### [Task to carry out]
Write out the lines from the one containing "You are a computer-use agent. Viewport: 1199px" up to and including the one containing "coord(853,1051)", reproducing them exactly.

** start of Entries **

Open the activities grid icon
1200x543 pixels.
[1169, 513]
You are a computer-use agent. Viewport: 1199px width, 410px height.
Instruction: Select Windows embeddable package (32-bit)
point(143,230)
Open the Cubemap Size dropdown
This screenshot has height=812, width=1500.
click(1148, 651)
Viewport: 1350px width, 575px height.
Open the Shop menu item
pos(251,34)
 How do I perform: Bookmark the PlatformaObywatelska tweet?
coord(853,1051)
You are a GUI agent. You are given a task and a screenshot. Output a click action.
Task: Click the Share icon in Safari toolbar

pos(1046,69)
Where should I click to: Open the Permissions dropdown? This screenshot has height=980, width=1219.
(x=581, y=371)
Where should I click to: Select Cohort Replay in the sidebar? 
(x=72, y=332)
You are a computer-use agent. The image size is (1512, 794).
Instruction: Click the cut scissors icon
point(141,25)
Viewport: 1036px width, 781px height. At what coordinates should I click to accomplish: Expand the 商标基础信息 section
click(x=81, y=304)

** end of Entries **

### [Written response]
You are a computer-use agent. Viewport: 1199px width, 410px height.
Instruction: Select Windows embeddable package (32-bit)
point(143,230)
Open the Cubemap Size dropdown
This screenshot has height=812, width=1500.
click(1148, 651)
Viewport: 1350px width, 575px height.
Open the Shop menu item
pos(251,34)
 How do I perform: Bookmark the PlatformaObywatelska tweet?
coord(853,1051)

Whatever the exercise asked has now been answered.